▶ _Texte source_
Maroc : Les manifestations réprimées par la violence

Maroc : Les manifestations réprimées par la violence

Répondre d’urgence aux appels à davantage de dépenses pour la santé et l’éducation

Les autorités marocaines ont réprimé les manifestations menées par des jeunes réclamant des réformes profondes des services publics, entraînant des morts et de nombreuses arrestations, a déclaré Human Rights Watch aujourd’hui. Les autorités devraient écouter les revendications des manifestants et garantir les droits à la santé et à l’éducation, respecter le droit à la manifestation pacifique et enquêter sur l’usage de la force létale par la Gendarmerie royale ainsi que sur d’autres abus présumés commis à grande échelle par les forces de sécurité.

Des manifestations à l’échelle nationale ont éclaté le 27 septembre 2025, après que le mouvement de jeunesse GenZ212 a appelé les Marocains à descendre pacifiquement dans les rues pour réclamer une augmentation des dépenses publiques dans les systèmes de santé et d’éducation, ainsi qu’une fin à la corruption. Les manifestants ont critiqué les dépenses consacrées aux méga-événements sportifs que le pays doit accueillir, comme la Coupe du Monde de la FIFA 2030. Certains auraient également endommagé des biens publics et privés. La police et la Gendarmerie royale ont répondu en interdisant les rassemblements et en dispersant de force les manifestants, y compris par l’usage de la force létale, tuant trois personnes et blessant des dizaines d’autres. Près de 1 000 personnes auraient été arrêtées, dont 270 manifestants poursuivis en justice, parmi lesquels 39 enfants toujours détenus. Certains tribunaux ont déjà condamné des manifestants à des peines de prison et à des amendes.

▶ _Consigne 1_
Recopiez les enregistrements à partir de la ligne qui contient « Select the woman's face close-up thumbnail » jusqu'à celle qui contient « pyautogui.click(x=181, y=49) » incluse, en remplaçant « icon » par « button » sans rien modifier d'autre.

▶ _Enregistrements_

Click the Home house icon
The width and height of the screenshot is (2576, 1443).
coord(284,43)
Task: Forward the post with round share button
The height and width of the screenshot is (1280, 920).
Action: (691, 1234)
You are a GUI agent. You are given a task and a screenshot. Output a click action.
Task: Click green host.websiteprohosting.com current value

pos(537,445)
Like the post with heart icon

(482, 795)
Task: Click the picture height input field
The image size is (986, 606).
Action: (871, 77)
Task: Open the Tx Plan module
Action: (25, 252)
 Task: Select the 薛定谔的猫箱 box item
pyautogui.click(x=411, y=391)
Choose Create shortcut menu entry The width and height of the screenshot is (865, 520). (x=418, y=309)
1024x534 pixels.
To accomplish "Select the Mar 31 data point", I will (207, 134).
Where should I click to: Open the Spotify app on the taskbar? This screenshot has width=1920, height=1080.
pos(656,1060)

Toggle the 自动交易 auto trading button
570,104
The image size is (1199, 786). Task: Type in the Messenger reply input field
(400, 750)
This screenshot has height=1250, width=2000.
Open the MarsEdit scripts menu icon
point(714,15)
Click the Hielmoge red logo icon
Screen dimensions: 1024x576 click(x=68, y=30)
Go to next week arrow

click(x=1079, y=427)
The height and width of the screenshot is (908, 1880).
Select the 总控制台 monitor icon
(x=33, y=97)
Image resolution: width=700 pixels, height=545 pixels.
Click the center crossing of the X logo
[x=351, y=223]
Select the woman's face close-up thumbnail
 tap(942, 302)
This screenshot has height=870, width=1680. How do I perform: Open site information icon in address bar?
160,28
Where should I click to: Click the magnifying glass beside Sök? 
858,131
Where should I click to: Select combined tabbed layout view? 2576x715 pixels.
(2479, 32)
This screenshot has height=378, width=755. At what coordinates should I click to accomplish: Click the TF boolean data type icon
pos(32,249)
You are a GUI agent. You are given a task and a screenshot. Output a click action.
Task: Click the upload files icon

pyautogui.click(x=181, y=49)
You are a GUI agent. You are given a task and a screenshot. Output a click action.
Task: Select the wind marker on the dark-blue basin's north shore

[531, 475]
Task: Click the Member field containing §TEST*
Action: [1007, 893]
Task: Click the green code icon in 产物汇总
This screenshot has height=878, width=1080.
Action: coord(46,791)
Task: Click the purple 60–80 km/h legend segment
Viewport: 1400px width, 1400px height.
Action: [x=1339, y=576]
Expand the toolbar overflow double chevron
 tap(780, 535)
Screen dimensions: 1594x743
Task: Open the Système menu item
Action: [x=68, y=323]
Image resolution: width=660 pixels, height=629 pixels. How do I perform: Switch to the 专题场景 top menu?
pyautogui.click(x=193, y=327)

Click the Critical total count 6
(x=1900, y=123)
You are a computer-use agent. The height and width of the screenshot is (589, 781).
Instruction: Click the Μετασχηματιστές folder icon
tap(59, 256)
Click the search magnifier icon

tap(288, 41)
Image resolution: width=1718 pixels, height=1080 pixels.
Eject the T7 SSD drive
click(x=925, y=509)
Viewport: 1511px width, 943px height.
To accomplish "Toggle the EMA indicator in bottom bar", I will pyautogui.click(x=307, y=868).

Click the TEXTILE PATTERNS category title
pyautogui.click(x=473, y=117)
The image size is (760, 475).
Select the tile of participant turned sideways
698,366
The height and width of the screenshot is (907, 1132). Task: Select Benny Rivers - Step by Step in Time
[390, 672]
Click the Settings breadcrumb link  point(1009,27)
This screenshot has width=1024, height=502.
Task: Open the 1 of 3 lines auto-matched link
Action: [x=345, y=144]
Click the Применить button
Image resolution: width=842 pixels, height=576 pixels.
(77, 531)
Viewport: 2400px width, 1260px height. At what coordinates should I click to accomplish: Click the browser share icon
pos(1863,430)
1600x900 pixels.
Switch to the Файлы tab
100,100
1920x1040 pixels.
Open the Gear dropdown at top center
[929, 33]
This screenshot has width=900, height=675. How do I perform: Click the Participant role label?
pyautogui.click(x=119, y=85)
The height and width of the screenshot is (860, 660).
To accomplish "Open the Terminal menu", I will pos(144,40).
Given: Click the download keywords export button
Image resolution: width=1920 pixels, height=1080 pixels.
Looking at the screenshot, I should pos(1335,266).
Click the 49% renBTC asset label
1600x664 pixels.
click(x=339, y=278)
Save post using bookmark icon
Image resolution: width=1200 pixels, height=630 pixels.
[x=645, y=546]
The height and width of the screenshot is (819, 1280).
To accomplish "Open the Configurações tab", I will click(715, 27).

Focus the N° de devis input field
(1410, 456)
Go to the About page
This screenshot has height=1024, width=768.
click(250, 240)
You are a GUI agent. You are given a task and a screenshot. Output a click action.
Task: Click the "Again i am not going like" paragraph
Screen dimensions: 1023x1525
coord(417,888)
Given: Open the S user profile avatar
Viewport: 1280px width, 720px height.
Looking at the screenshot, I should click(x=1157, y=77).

▶ _Consigne 2_
Dressez la liste de tous les chiffres que le texte sur la répression des manifestations au Maroc donne au sujet des personnes tuées, arrêtées, poursuivies ou détenues.

▶ _Réponse complète 1_
Select the woman's face close-up thumbnail
 tap(942, 302)
This screenshot has height=870, width=1680. How do I perform: Open site information button in address bar?
160,28
Where should I click to: Click the magnifying glass beside Sök? 
858,131
Where should I click to: Select combined tabbed layout view? 2576x715 pixels.
(2479, 32)
This screenshot has height=378, width=755. At what coordinates should I click to accomplish: Click the TF boolean data type button
pos(32,249)
You are a GUI agent. You are given a task and a screenshot. Output a click action.
Task: Click the upload files button

pyautogui.click(x=181, y=49)

▶ _Réponse complète 2_
- Trois personnes tuées
- Près de 1 000 personnes arrêtées
- 270 manifestants poursuivis en justice
- 39 enfants toujours détenus